Available data START
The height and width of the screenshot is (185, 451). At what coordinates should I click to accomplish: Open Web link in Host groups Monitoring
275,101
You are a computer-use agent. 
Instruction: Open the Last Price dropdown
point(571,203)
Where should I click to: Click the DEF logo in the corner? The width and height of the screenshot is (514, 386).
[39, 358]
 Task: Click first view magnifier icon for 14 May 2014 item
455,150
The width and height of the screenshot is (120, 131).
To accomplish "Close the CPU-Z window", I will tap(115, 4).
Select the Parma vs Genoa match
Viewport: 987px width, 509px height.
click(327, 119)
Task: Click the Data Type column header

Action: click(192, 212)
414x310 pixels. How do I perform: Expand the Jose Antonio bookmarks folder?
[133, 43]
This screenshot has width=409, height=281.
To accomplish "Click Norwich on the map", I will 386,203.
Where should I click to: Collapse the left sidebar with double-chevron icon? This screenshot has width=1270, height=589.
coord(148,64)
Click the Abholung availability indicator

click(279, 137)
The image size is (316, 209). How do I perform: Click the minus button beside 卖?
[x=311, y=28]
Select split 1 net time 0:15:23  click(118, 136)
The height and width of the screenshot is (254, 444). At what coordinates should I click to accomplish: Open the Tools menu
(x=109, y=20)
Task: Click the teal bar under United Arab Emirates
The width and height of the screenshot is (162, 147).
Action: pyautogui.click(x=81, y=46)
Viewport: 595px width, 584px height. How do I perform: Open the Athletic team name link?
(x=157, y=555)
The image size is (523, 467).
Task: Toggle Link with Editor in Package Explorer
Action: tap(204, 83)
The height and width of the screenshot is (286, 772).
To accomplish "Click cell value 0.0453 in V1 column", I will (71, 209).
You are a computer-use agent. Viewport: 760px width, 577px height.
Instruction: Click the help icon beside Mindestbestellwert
Available data END
Copy every line of the material above in which the string "will" can be found.

## Output below
To accomplish "Close the CPU-Z window", I will tap(115, 4).
To accomplish "Click Norwich on the map", I will 386,203.
To accomplish "Click cell value 0.0453 in V1 column", I will (71, 209).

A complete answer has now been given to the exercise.